The ruthlessness of his regime brought Saddam to the Iraqi court whose authority to try him he challenged to the very end. The death sentence was handed down for crimes against humanity in a case that did not include other mass murders during Saddam’s reign. His ruthlessness did not spare even his sons-in-law, whom he ordered executed on suspicion of treachery.

That brutality has left permanent scars on generations of Iraqis, and the scars cannot heal as sectarian violence continues to claim thousands of lives in Iraq. The US-backed Iraqi government does not acknowledge observations that the country has plunged into a full-blown civil war.
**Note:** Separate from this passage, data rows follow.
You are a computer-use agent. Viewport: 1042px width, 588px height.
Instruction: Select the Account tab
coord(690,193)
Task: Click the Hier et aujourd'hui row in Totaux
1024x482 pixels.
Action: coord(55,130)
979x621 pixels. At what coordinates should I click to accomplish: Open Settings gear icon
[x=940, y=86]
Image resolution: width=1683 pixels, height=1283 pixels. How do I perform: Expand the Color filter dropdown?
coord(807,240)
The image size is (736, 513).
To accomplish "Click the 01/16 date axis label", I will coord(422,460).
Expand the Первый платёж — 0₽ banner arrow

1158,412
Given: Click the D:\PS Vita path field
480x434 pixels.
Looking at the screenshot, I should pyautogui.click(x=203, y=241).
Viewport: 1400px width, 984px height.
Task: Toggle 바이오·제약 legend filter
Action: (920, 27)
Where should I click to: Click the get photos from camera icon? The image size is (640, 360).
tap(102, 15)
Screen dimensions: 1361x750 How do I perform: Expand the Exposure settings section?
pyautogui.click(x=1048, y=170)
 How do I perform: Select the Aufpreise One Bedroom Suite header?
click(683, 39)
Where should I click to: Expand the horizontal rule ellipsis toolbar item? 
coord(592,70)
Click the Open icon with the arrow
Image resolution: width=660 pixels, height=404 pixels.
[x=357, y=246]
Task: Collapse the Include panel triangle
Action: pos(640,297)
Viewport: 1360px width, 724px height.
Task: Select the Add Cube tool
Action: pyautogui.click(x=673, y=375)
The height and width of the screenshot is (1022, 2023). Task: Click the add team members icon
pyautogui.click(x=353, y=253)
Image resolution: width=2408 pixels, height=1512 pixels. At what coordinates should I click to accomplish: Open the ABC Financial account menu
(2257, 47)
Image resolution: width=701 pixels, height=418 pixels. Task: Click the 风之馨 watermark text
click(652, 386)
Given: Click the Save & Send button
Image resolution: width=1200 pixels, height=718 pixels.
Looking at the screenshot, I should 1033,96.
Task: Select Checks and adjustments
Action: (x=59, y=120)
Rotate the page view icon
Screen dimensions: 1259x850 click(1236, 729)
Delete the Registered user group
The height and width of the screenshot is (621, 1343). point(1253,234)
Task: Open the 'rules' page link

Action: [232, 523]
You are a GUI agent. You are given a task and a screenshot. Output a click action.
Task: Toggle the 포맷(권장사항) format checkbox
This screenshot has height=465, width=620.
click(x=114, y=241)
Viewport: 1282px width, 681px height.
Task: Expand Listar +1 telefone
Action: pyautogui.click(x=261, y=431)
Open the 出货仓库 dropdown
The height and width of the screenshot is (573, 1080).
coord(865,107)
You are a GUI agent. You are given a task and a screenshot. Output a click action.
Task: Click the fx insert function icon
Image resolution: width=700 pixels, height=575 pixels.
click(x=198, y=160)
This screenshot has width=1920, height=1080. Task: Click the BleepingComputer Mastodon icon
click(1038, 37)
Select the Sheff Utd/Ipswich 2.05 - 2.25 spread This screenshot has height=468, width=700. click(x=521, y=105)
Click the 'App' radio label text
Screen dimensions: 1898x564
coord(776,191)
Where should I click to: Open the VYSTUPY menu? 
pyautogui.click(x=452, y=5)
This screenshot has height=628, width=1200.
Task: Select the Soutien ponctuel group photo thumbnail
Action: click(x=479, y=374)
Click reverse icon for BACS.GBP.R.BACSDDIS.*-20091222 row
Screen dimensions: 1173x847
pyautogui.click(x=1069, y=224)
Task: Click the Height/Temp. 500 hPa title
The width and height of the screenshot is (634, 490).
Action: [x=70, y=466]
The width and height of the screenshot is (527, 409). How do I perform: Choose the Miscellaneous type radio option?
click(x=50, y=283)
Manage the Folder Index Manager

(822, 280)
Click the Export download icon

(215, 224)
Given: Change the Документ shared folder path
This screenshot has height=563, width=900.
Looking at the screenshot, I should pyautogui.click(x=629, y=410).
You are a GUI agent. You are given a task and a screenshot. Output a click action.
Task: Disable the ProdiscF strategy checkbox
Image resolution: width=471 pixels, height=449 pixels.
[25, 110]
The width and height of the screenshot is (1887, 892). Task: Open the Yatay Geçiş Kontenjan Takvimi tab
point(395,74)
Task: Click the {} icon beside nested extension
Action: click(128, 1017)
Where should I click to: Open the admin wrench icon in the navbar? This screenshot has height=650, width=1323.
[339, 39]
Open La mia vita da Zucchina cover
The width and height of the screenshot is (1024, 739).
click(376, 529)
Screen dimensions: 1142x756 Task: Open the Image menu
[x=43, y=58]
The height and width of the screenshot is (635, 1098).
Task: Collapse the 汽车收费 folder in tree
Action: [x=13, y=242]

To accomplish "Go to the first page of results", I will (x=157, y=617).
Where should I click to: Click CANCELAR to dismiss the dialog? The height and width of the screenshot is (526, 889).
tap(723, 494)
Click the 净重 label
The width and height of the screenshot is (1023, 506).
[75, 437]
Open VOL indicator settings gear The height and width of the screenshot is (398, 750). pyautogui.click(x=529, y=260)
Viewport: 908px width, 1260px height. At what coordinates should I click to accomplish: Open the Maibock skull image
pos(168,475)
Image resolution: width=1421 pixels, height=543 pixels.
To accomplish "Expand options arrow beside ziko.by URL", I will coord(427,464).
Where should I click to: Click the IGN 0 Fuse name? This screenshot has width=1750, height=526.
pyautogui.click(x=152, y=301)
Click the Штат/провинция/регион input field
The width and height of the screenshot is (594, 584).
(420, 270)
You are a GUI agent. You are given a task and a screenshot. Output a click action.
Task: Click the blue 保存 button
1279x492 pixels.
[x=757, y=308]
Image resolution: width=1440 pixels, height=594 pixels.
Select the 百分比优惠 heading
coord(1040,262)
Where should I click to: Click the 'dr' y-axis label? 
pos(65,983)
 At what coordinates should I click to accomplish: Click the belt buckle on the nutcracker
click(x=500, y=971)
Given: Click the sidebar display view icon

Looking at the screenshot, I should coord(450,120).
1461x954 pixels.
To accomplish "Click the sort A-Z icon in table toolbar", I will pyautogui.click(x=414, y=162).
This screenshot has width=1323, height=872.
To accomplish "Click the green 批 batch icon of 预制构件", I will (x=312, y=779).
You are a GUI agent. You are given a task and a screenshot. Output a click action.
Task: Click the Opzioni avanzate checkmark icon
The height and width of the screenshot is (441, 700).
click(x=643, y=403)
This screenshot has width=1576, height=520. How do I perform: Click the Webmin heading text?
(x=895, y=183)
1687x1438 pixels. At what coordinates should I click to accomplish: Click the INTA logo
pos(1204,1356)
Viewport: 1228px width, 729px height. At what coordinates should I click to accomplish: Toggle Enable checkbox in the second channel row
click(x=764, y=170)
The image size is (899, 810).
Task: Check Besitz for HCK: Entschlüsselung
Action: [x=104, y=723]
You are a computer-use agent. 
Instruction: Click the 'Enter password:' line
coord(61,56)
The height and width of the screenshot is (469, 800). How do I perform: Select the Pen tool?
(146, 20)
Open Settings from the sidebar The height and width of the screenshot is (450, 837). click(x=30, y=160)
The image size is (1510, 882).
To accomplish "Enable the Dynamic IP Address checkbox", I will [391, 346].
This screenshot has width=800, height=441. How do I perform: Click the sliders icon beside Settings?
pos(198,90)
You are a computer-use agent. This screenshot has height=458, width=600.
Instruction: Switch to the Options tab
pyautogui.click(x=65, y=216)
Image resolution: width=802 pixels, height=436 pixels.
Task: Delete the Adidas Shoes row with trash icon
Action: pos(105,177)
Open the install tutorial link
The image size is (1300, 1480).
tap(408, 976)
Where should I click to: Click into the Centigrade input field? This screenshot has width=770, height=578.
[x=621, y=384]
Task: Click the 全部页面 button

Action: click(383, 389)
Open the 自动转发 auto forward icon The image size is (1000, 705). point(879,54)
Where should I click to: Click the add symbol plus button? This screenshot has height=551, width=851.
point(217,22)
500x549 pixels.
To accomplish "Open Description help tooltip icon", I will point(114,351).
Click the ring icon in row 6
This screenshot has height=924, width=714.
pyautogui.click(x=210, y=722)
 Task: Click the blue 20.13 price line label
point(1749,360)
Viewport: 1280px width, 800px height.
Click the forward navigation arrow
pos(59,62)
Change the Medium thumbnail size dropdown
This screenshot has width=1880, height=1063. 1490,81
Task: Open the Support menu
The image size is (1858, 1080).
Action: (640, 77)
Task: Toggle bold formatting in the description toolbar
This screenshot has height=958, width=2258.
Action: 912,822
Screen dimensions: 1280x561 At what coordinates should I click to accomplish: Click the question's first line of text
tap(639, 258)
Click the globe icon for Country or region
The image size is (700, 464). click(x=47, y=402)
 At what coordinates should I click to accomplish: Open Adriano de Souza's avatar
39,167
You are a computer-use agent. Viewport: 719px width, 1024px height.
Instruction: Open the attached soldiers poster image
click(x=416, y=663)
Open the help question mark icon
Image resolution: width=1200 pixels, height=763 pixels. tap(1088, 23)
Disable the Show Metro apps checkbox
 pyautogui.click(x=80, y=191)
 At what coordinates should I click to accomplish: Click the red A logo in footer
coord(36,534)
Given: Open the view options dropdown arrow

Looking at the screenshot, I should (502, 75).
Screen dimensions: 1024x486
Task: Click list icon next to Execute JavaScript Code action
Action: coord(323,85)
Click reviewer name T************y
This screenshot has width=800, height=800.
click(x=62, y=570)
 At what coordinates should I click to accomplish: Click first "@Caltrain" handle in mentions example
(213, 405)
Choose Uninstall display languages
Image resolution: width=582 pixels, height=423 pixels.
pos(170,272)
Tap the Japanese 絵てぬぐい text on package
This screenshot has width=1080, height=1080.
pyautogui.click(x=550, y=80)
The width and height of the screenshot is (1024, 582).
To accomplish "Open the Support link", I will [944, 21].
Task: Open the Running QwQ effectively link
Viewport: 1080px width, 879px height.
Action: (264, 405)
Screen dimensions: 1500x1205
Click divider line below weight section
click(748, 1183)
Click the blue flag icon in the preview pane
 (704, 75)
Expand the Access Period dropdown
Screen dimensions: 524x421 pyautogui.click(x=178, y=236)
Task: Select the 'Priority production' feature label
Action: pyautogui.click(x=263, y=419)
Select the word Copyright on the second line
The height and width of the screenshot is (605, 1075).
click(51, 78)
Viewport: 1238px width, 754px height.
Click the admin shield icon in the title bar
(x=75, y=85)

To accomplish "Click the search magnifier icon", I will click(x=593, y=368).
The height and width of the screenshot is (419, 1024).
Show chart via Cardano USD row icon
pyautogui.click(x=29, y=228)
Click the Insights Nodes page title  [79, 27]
It does acknowledge that al-Qaeda has taken advantage of the chaos following the collapse of Saddam’s regime, using the situation to fan anti-US sentiment in the Muslim world.

No one is naïve enough to think that Saddam’s execution will end the violence in Iraq. The conflict is serving as a training ground for terrorists, just like the Soviet invasion of Afghanistan and the proxy war that ensued produced an army of jihadis led by Osama bin Laden.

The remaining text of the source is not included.